Content

Speaker

Abhinav Agrawal

Abstract

Probabilistic models are essential for understanding complex systems across various scientific fields. Inferring the posterior distribution over the unknown quantities is central to generating insights from these models, but the posterior is often analytically intractable and must be approximated. Black-box variational inference (BBVI) is a leading approximate inference framework that uses optimization to find a tractable posterior approximation. BBVI methods apply to a wide variety of models and offer practitioners a faster alternative to expensive Markov chain Monte Carlo methods. While BBVI is promising, it suffers from several issues that hinder its widespread adoption. We identify four such challenges: robustness, scalability, evaluation, and accuracy, and address them in this thesis to make BBVI a reliable inference tool.

The first chapter addresses the issue of robustness. Naive BBVI approaches are often not robust enough to work out of the box and fail to converge without model-specific tuning. We improve this by integrating key algorithmic components like initialization strategies, gradient estimators, variational objectives, and advanced variational families.
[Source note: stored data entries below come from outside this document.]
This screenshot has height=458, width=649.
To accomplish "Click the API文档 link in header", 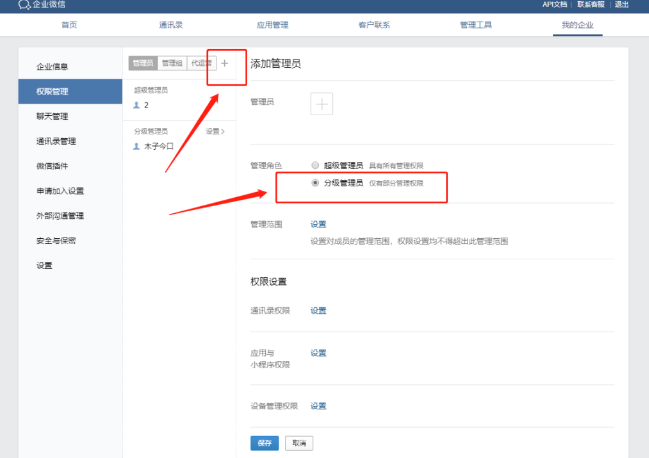I will coord(555,5).
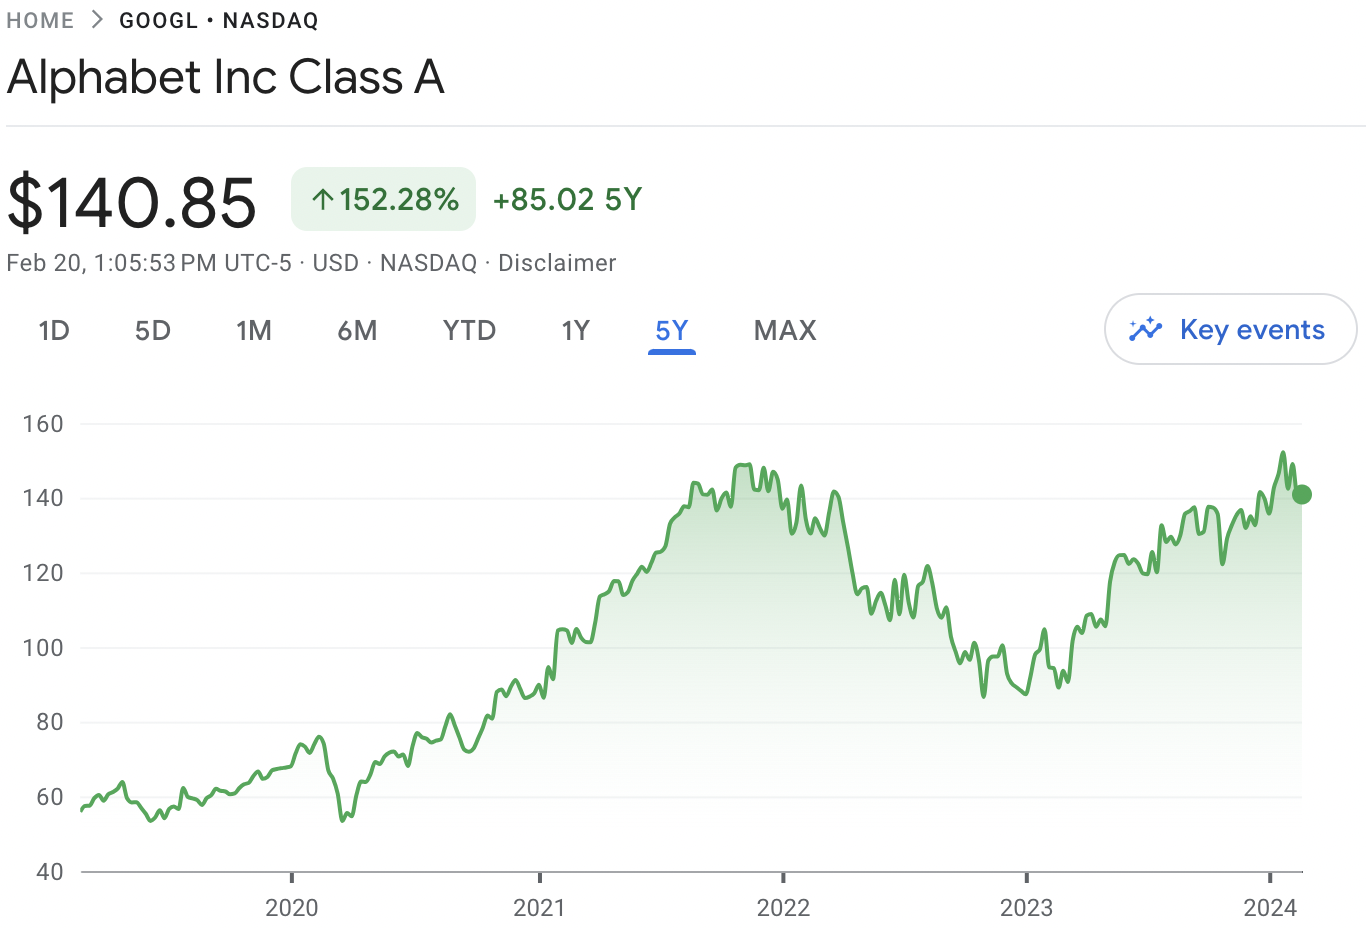This screenshot has height=928, width=1366.
Task: Click the +85.02 5Y change text
Action: click(x=567, y=200)
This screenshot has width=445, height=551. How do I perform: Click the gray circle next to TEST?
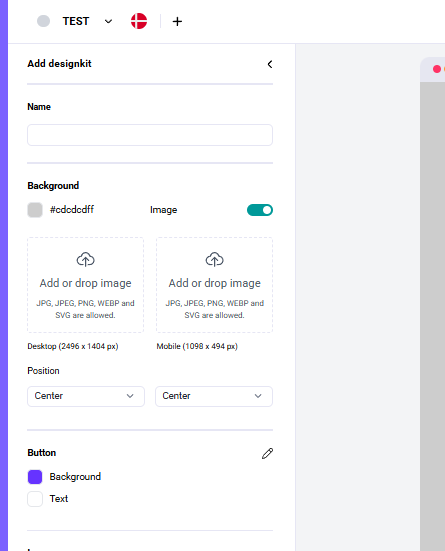(x=43, y=21)
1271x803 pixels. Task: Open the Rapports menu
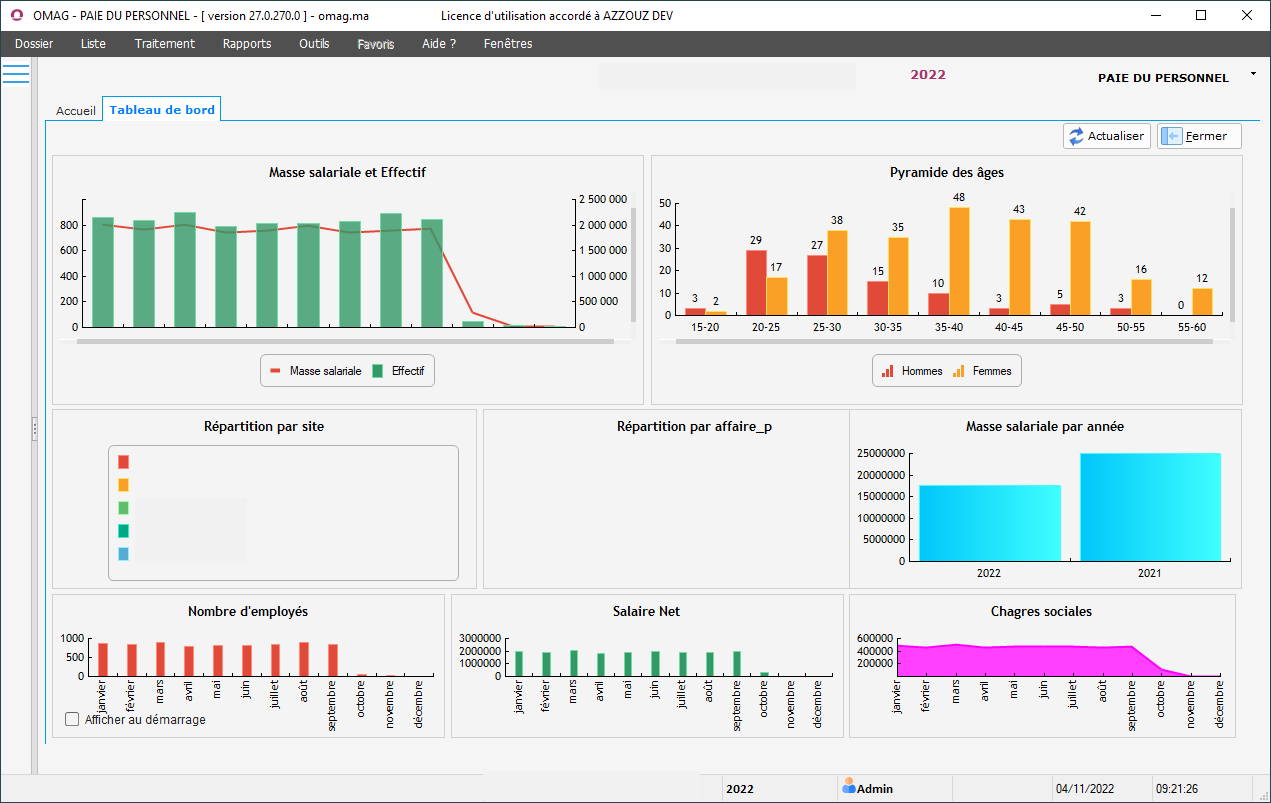pyautogui.click(x=247, y=44)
Extensive empirical studies demonstrate that our proposed scheme outperforms competing baselines without requiring model-specific tuning. 
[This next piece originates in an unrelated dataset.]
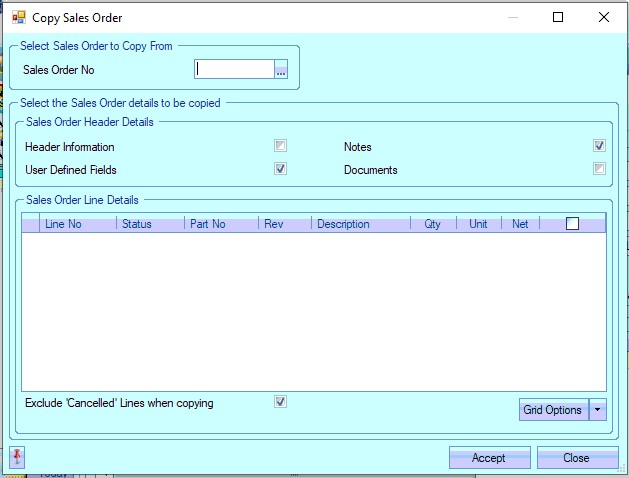
Task: Click the Status column header
Action: click(137, 224)
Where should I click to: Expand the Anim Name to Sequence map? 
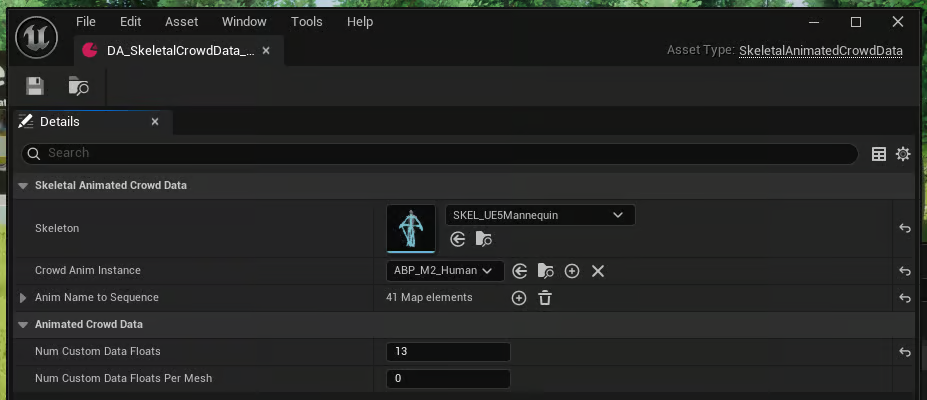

The second chapter improves scalability. When models are large, BBVI methods fail to scale and suffer from slow convergence. We address this by proposing a structured and amortized BBVI scheme that maintains accuracy while offering faster and more scalable inference than existing approaches. 
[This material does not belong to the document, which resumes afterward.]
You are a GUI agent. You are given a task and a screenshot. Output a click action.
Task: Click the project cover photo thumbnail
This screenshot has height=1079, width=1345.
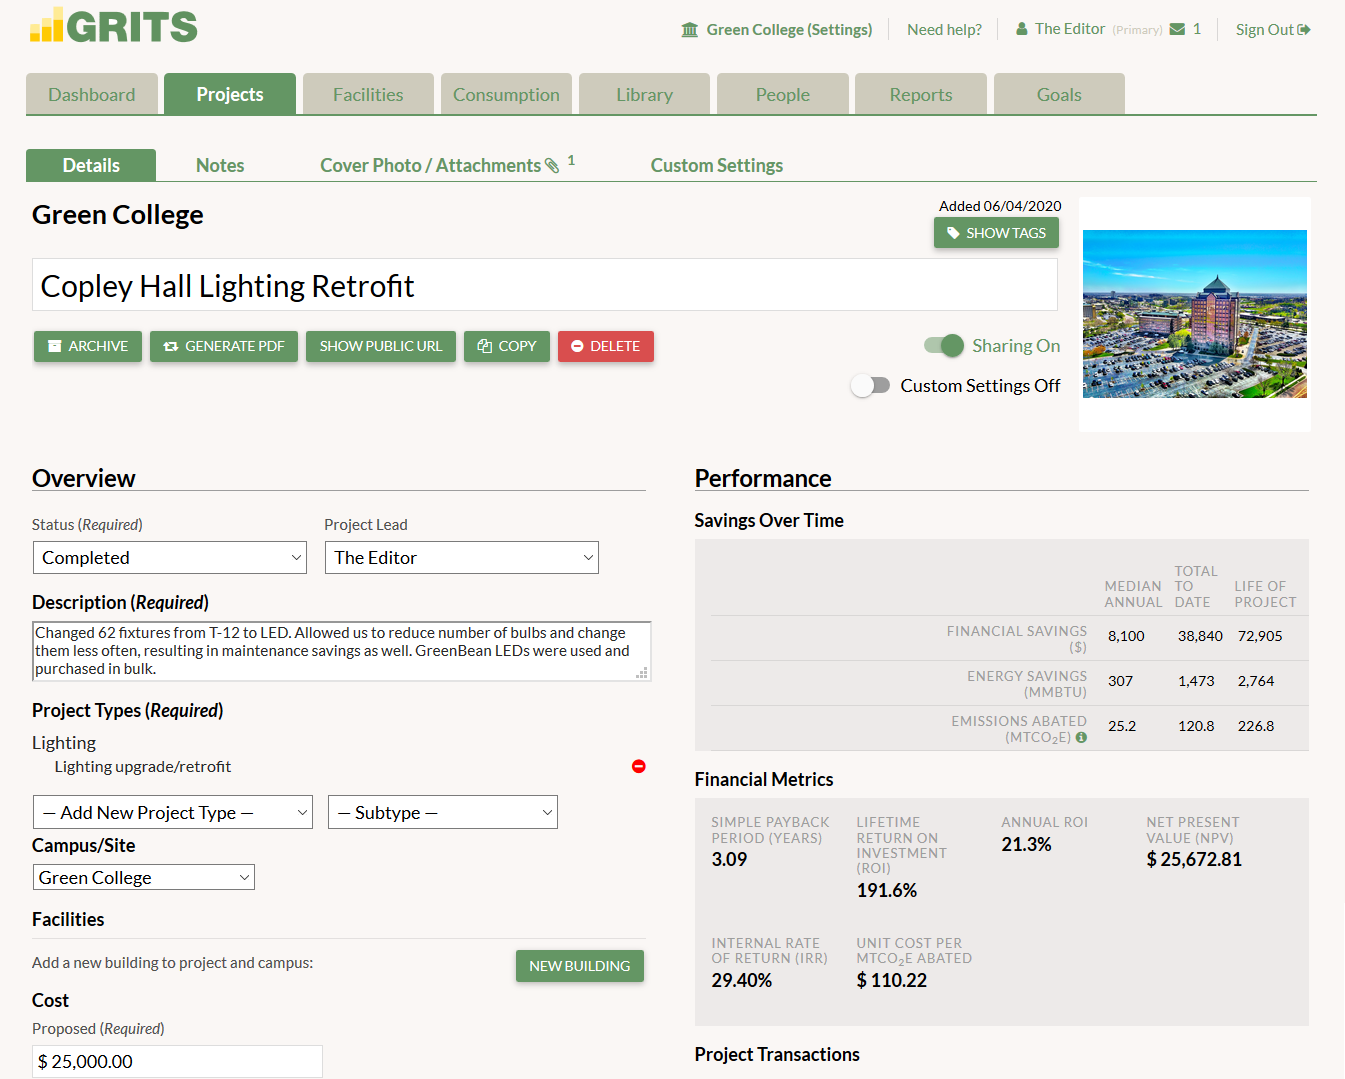point(1194,314)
The third chapter improves evaluation. The posterior predictive evaluation can sometimes be noisy, making it hard to predict accurately. We identify the conditions under which the simple Monte Carlo estimator of the PPD can exhibit an extremely low signal-to-noise ratio. Based on this analysis, we introduce an adaptive importance sampling approach that significantly improves the evaluation accuracy. 

The fourth chapter improves accuracy. Normalizing flow-based variational inference (flow VI) is a promising class of BBVI methods, but its performance is mixed, with some works reporting success and others reporting optimization challenges. We conduct an empirical analysis to disentangle the impact of various factors like representational capacity, objectives, gradient estimators, batch sizes, and step sizes. Our analysis leads to practical recommendations for each factor, culminating in a flow VI approach that matches or surpasses leading turnkey Hamiltonian Monte Carlo methods on a wide variety of targets.

Collectively, the advances in this thesis make BBVI a reliable inference method.